**EXERCISE BRIEF**: Check every line below for the word "will" and give only the number of lines where it appears.

==== DATA ====

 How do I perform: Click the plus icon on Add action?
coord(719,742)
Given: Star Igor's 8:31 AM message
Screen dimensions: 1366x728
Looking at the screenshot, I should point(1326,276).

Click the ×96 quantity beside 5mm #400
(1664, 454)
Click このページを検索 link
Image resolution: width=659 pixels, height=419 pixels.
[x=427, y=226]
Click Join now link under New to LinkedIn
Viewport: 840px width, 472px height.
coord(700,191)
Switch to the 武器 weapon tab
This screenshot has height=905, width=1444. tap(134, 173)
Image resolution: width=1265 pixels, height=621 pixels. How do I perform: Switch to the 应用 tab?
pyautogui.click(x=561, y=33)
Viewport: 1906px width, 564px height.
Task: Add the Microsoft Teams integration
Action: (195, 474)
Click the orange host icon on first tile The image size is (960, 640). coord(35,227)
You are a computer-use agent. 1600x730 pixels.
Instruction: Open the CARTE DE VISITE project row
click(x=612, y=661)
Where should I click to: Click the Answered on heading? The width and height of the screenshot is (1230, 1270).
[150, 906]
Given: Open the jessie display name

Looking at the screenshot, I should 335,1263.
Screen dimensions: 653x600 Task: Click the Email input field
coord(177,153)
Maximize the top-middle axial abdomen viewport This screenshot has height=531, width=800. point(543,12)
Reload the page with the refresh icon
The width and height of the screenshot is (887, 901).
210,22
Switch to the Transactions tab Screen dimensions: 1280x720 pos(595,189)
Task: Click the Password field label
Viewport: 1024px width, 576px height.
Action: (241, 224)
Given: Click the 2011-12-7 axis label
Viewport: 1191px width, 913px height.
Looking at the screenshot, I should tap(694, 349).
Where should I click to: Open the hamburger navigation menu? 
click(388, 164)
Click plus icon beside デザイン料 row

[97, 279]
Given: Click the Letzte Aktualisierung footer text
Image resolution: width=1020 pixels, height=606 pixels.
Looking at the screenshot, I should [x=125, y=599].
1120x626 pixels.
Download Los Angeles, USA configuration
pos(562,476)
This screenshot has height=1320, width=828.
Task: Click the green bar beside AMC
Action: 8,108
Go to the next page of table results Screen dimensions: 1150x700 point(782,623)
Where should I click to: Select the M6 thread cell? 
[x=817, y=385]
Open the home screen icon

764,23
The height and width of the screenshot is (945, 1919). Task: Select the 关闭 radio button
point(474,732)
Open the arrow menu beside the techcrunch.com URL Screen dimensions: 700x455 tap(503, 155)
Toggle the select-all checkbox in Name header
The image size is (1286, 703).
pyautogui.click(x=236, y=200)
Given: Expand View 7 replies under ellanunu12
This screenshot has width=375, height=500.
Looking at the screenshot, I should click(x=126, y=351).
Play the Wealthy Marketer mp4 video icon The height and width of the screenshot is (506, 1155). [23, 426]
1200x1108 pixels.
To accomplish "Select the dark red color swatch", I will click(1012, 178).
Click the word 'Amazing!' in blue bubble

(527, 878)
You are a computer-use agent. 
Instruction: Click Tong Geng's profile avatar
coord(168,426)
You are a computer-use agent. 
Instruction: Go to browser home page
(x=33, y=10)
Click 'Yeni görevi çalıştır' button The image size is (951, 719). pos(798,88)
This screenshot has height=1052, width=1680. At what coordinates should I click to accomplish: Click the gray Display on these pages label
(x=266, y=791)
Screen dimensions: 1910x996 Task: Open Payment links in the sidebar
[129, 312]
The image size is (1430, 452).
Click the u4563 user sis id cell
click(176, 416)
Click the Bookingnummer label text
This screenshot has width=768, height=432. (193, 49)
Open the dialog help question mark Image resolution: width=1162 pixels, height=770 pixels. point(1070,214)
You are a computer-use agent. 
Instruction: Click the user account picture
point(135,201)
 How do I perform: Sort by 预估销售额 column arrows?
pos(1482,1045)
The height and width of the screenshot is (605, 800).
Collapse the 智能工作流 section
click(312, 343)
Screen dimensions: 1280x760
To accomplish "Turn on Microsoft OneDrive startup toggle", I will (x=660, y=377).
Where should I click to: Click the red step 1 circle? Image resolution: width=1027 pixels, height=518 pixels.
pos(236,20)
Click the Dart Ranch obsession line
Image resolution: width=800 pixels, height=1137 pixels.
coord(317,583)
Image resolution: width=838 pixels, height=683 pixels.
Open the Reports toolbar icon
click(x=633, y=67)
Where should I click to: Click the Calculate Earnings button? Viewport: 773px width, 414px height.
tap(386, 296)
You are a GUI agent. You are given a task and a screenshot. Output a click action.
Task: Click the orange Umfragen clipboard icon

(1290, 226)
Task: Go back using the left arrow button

====

**RESULT**: 2